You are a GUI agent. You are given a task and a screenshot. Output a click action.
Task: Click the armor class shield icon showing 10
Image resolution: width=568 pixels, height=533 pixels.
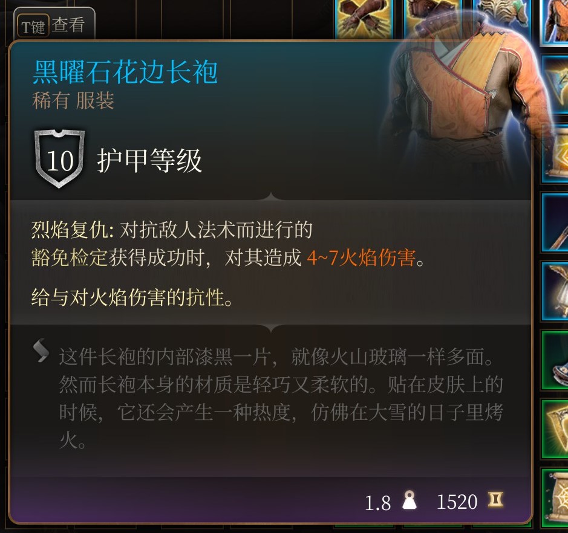pyautogui.click(x=59, y=159)
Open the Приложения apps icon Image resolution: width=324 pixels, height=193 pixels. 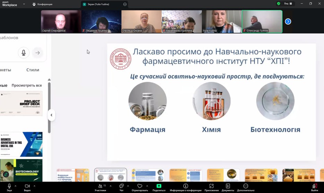point(211,186)
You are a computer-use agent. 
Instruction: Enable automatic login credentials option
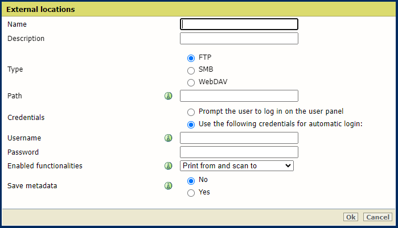pos(191,125)
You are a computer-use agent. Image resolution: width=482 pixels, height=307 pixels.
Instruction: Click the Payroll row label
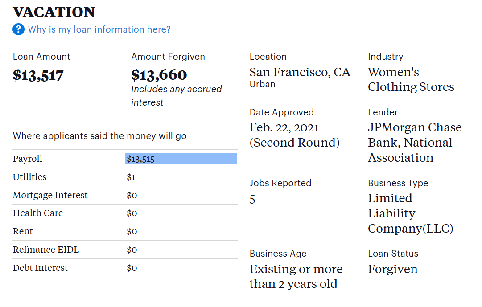(28, 159)
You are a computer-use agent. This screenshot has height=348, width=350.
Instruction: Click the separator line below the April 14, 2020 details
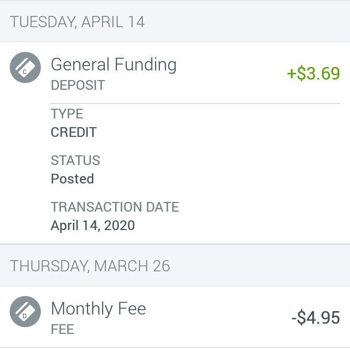pyautogui.click(x=175, y=244)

+-------+

What to do => No pictures should appear in the copy. Print exactly the lines above from the line containing "Instruction: Click the separator" through the last line of the data.

Response to the task =>
Instruction: Click the separator line below the April 14, 2020 details
pyautogui.click(x=175, y=244)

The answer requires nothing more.